M.K. Asante Jr., an author, filmmaker and tenured professor, was born in Zimbabwe, but moved to America when he was young with his parents and brother, Uzi. He has toured over 40 countries lecturing at various events and universities and has been deemed “The Voice of a New Generation.” Asante was the keynote speaker at one of the African Diaspora Month events sponsored by Loyola’s African Student Union.
Growing up in a severely impoverished area of “Killadelphia, Pistolvannia,” Asante was exposed to violence, drugs and sex his entire life. In his latest novel “Buck,” Asante recalls the events of his life between the ages of 13 and 18. The majority of the lecture was spent on Asante telling stories from his difficult childhood such as getting kicked out of every school he attended, watching his mother fall into deep depression and ultimately becoming suicidal, the arrest and relocation of his brother and his father abandoning their family. Asante was left alone with two options: he could sink or swim.
Asante interjected random rap lyrics to his lecture, making them up on the spot. He called it “rap Tourette’s,” and said throughout his entire life he constantly rapped rap lyrics all day. Asante closed the lecture by encouraging the audience to use education and the knowledge around them to brighten their futures and make the world a better place.

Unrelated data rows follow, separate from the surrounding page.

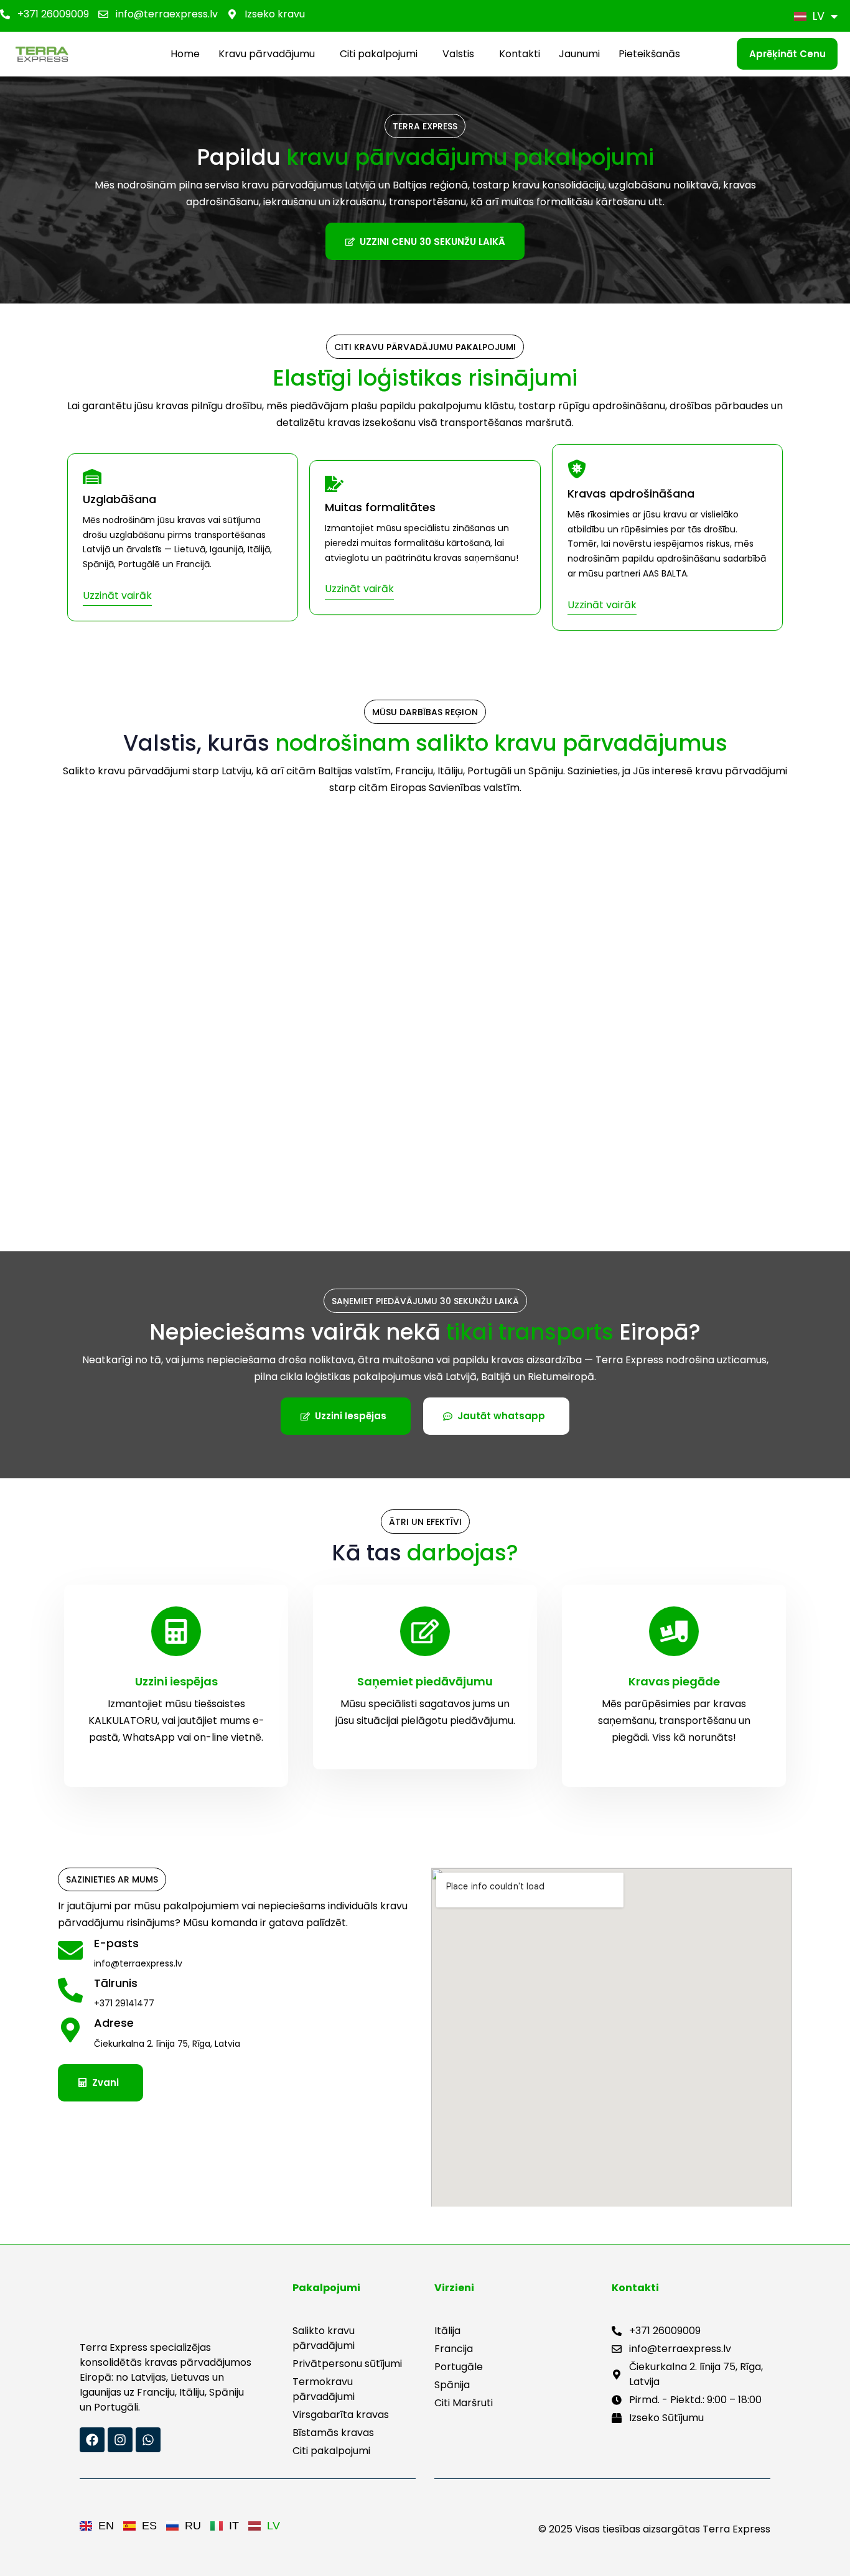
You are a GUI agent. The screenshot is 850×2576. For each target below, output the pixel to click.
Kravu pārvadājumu (266, 54)
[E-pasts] (238, 1954)
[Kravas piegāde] (674, 1685)
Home (185, 54)
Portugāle (458, 2367)
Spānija (452, 2385)
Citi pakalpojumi (379, 54)
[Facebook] (92, 2439)
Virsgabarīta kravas (340, 2414)
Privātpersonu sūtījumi (347, 2363)
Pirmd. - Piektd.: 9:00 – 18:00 (695, 2400)
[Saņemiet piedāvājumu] (425, 1677)
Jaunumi (579, 54)
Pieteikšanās (649, 54)
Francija (453, 2349)
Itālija (447, 2330)
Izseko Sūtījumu (666, 2418)
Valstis (458, 54)
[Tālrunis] (238, 1994)
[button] (269, 54)
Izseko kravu (275, 14)
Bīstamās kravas (333, 2432)
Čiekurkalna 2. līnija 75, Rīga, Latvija (696, 2374)
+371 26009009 (53, 14)
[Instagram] (120, 2439)
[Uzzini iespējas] (176, 1685)
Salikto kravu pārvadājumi (323, 2338)
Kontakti (519, 54)
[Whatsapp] (148, 2439)
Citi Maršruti (463, 2403)
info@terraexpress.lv (167, 14)
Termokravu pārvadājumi (323, 2389)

Maggie Kenna, a first-year, said, “[Asante] was easy to relate to because I felt he knew the challenges people of our generation face today…he offered encouragements and solutions.”

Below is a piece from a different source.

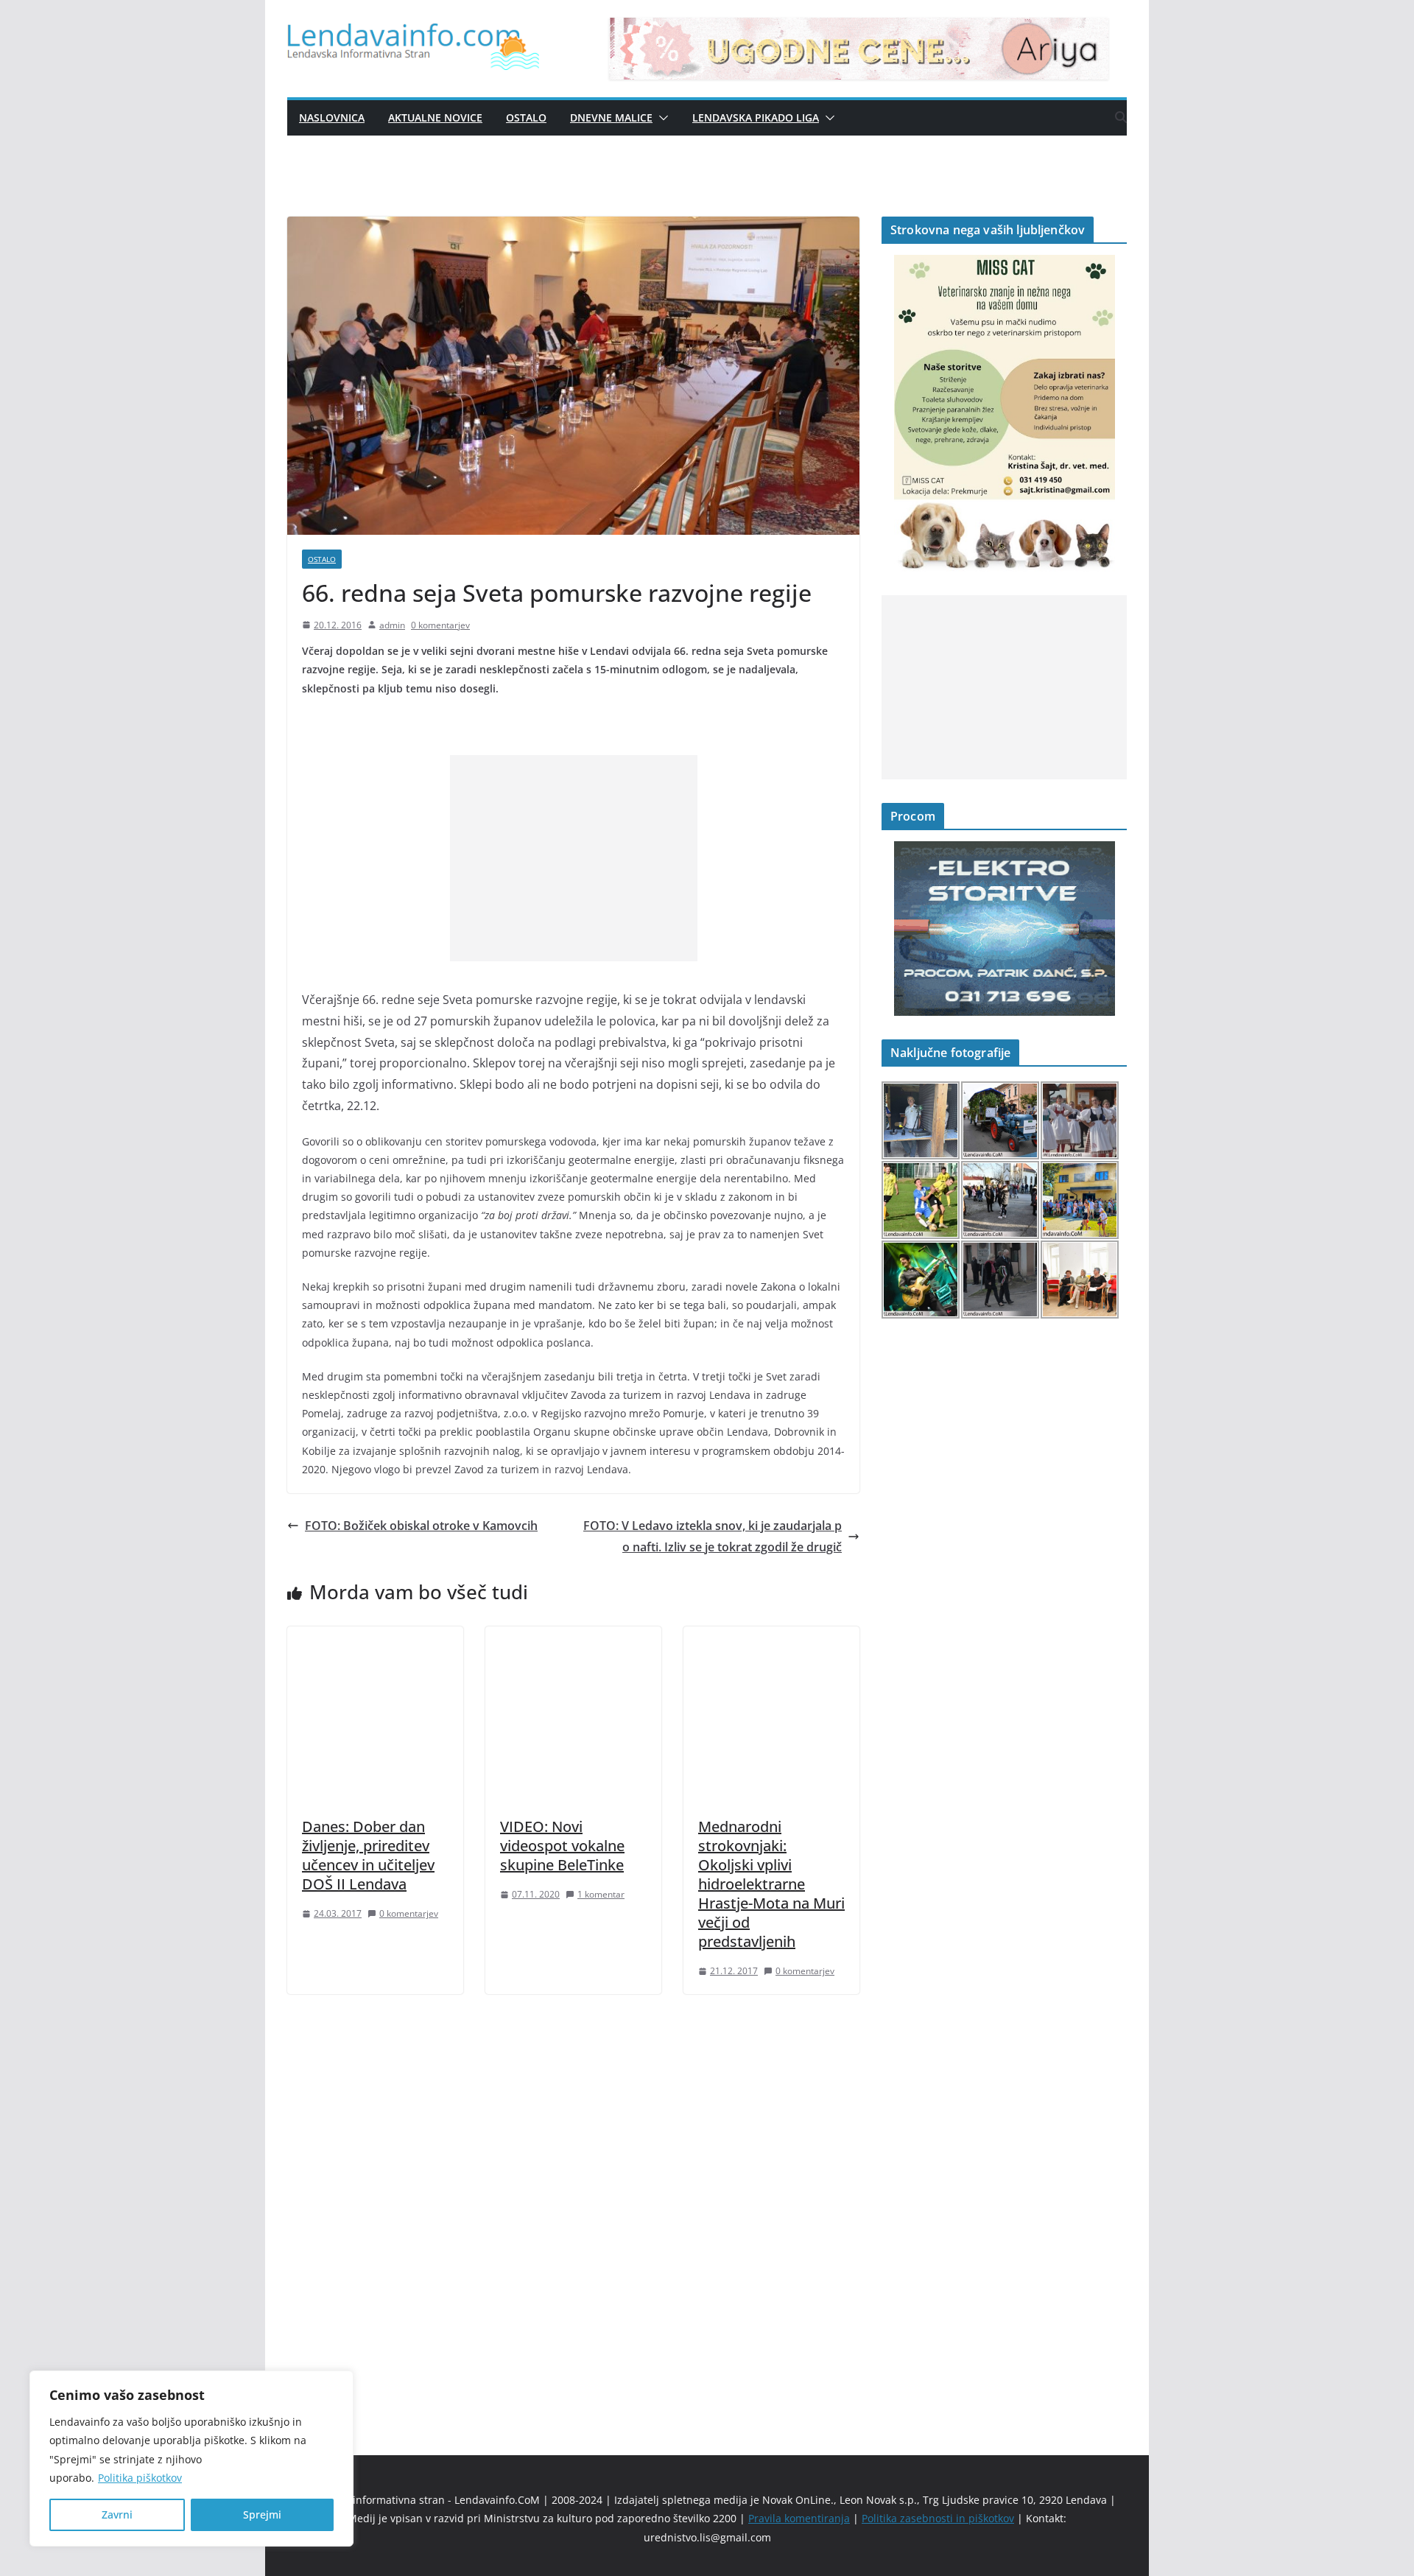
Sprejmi (262, 2514)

Asante attended an alternative school where he found his passion for reading and writing. Reading taught him to strive for freedom from his impoverished lifestyle and he used words and language to liberate himself like a modern day slave. Asante explained how he began to understand that knowledge could open up many new doors, saying, “Education is your passport for the future.” Asante urged the audience to make a difference and to strive for greatness, never settling for average.
The opening quote of “Buck” and the metaphor he lives by is, “If you make an observation, you have an obligation.” Asante explained that it is easy to ask why we don’t have something but the answer will always be, “because you have not invented it or made it yet.”